Trecho do documento →

Primeira biblioteca antirracista de Florianópolis é referência para crianças e jovens

Zero
5 min readOct 16, 2024

--

Centro Cultural Anastácia abriga espaço literário inédito na Capital, com enfoque afrobrasileiro, além de promover ações culturais e artísticas na periferia

Crizan Izauro (crizanizaurojornalismo@gmail.com)

Guardiãs de livros: Agatha Lima e Aline Cipriano são responsáveis por cuidar do espaço literário no Balneário do Estreito, na região continental de Florianópolis. Foto: Crizan Izauro

Entre livros e contos, surgem referências culturais para jovens. Desde novembro de 2023, o Centro Cultural Anastácia (CCA) abriga a Biblioteca João Ferreira de Souza — Seu Teco –, a primeira na Grande Florianópolis com o enfoque na literatura antirracista e afrobrasileira. O acervo com mais de mil obras à disposição da comunidade no bairro Balneário, é fonte de inspiração para os mais de 350 jovens que participam do projeto social de referência para a Capital catarinense.

A biblioteca atua como um espaço e uma ferramenta importante para as turmas do Rito de Passagem, que tem como referência nomes importantes e representativos da história afro-brasileira,fazendo-os pensar na própria imagem e em como se veem no futuro. “Para eles é um ‘portal’ para tirá-los dessa ideia de que a gente [pessoas negras] não tem informação, de que os negros não estão em outros espaços que não o operacional. Nós temos pensadores, temos filósofos, literatos e ilustradores incríveis que publicaram suas obras”, conta Aline Cipriano, de 45 anos, negra e bibliotecária do CCA.

Informações fornecidas →
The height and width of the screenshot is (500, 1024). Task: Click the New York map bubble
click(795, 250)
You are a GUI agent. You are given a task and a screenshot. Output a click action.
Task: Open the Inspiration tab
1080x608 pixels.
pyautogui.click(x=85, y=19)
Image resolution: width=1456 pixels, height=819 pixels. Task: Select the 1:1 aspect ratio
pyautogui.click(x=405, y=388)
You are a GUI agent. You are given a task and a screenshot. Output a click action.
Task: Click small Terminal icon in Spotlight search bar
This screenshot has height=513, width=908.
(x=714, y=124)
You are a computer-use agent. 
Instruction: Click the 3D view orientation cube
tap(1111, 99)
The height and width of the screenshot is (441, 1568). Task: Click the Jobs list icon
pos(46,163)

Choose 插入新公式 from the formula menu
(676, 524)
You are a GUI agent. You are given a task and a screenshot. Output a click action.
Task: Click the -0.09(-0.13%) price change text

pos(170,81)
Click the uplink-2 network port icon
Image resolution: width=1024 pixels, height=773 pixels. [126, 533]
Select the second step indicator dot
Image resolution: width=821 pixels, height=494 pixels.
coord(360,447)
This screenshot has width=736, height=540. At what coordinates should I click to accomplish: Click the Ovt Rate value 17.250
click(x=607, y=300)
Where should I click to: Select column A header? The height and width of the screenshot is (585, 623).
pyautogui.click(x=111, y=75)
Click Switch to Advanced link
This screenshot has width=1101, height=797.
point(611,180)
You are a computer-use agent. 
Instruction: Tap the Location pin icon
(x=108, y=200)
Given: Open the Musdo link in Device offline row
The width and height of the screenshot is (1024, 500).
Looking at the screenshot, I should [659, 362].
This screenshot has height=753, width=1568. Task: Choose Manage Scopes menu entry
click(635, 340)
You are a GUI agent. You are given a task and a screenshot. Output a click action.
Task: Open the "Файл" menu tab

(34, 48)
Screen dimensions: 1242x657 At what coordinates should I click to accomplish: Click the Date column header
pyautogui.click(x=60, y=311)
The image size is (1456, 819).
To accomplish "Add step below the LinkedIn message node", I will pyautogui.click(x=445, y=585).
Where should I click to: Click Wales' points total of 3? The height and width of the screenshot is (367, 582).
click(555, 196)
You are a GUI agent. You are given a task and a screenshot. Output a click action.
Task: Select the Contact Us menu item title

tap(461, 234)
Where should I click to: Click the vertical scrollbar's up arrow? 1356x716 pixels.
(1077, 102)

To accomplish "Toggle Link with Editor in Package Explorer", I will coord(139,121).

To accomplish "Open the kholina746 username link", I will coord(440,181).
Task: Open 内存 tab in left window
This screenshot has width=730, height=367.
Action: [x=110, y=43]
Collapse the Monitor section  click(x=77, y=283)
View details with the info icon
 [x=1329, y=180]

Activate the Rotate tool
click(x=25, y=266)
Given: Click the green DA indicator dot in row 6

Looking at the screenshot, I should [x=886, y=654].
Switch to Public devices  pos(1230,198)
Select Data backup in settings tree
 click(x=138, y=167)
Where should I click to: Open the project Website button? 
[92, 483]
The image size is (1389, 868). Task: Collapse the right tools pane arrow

Objetivos →
1. Segundo a reportagem sobre a biblioteca antirracista de Florianópolis, quantas obras compõem o acervo?
2. Cite literalmente, da reportagem sobre a biblioteca antirracista de Florianópolis, o trecho que vai de "Entre livros e" até "a Capital catarinense.".
As linhas apresentadas constituem um material à parte, independente da reportagem.

Respostas escritas →
1. Mais de mil obras.

2.
Entre livros e contos, surgem referências culturais para jovens. Desde novembro de 2023, o Centro Cultural Anastácia (CCA) abriga a Biblioteca João Ferreira de Souza — Seu Teco –, a primeira na Grande Florianópolis com o enfoque na literatura antirracista e afrobrasileira. O acervo com mais de mil obras à disposição da comunidade no bairro Balneário, é fonte de inspiração para os mais de 350 jovens que participam do projeto social de referência para a Capital catarinense.